A cold spring in the Great Plains continues to slow down Ruby-throat hummingbird migration this spring.
Migration Continues Slowly
It’s been another week of stop and go migration. Arctic weather continues to come down from the north keeping the Plains and eastern half of the continent at well-below-average temperature. These conditions are holding back the surge of Ruby-throats that we often see this time of spring.
“This is the latest the Ruby-throats have shown up in the past 7 years, but it has been so cold.” Macks Creek, Missouri on April 17th.
“It’s 34º outside and I just happened to look toward the window and there she was! I hope she stays warm tonight!” Inola, Oklahoma on April 15th.
“First sighting here in 2018, but sugar water has been disappearing. I attributed it to evaporation due to high winds. Was 27º at 7:00 AM!” Bowie, Maryland on April 18th.
“First hummingbird of the year!
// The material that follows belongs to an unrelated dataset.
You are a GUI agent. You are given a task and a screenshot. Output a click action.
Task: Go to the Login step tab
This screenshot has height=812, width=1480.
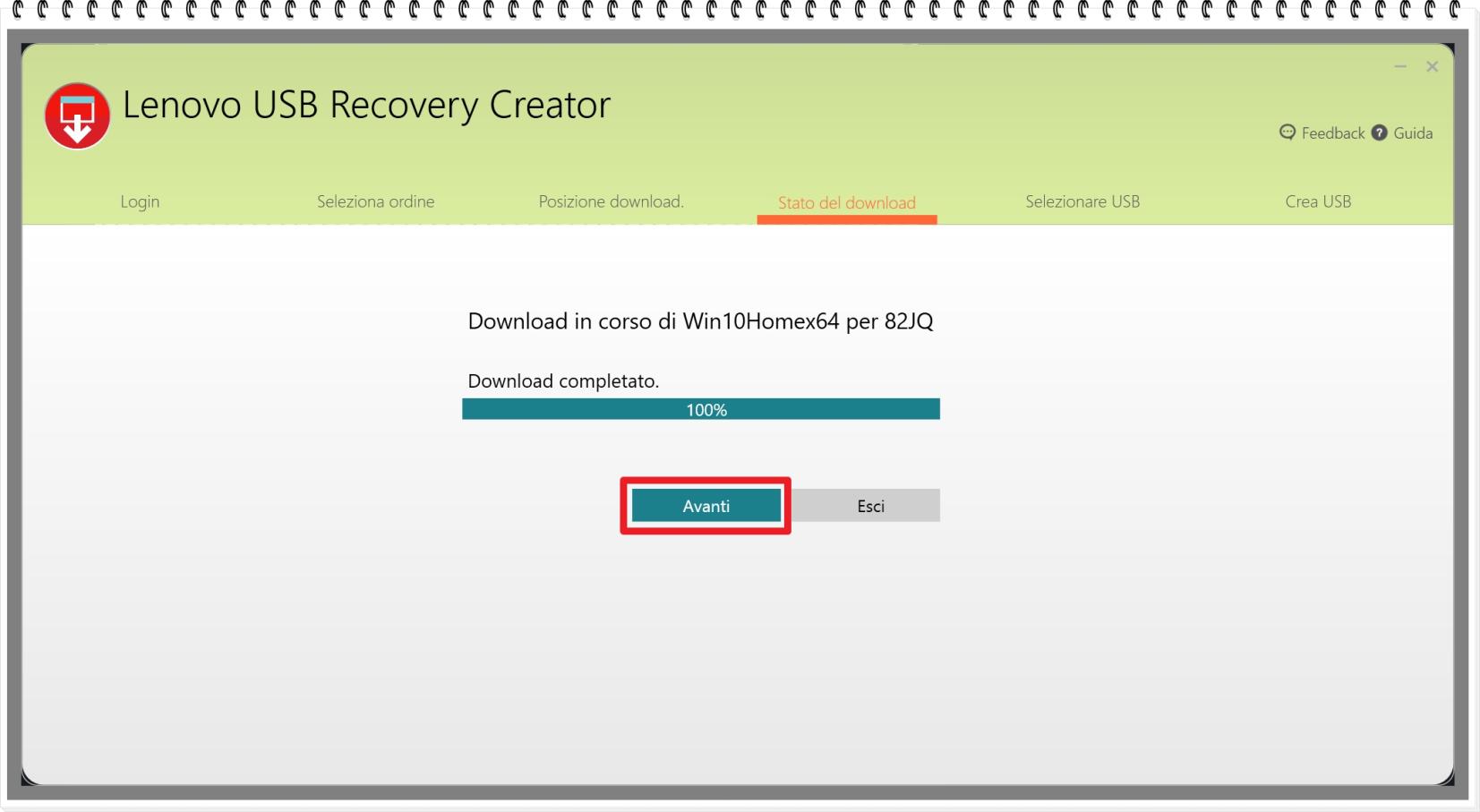pos(140,201)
Waiting on the orioles now.” Grandview, Missouri on April 18th.
Orioles often migrate on the tails of the Ruby-throated hummingbirds. Be ready to attract them with your oranges and jelly.
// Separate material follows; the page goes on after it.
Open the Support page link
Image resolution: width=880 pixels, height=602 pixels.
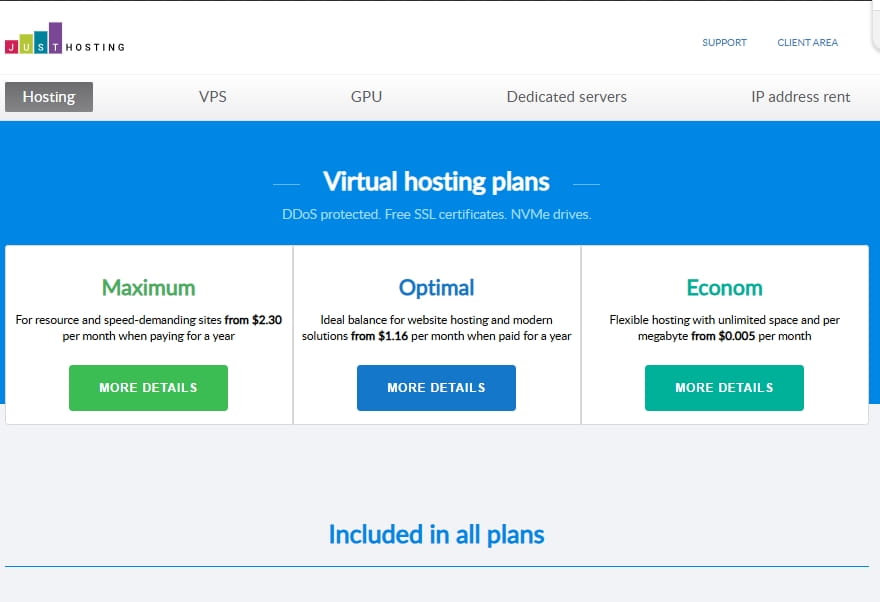[x=724, y=43]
The Southwest has seen warmer temperatures and Broad-tailed hummingbirds were reported arriving in large numbers in Colorado this week.
“Our first male Rufous of the season. So glad to see them again. About 3 days earlier than last year.” Juneau Alaska on April 14th.
“First male Broad-tailed of the season in the yard today. The boys are back in town early.” Fort Collins, Colorado on April 16th.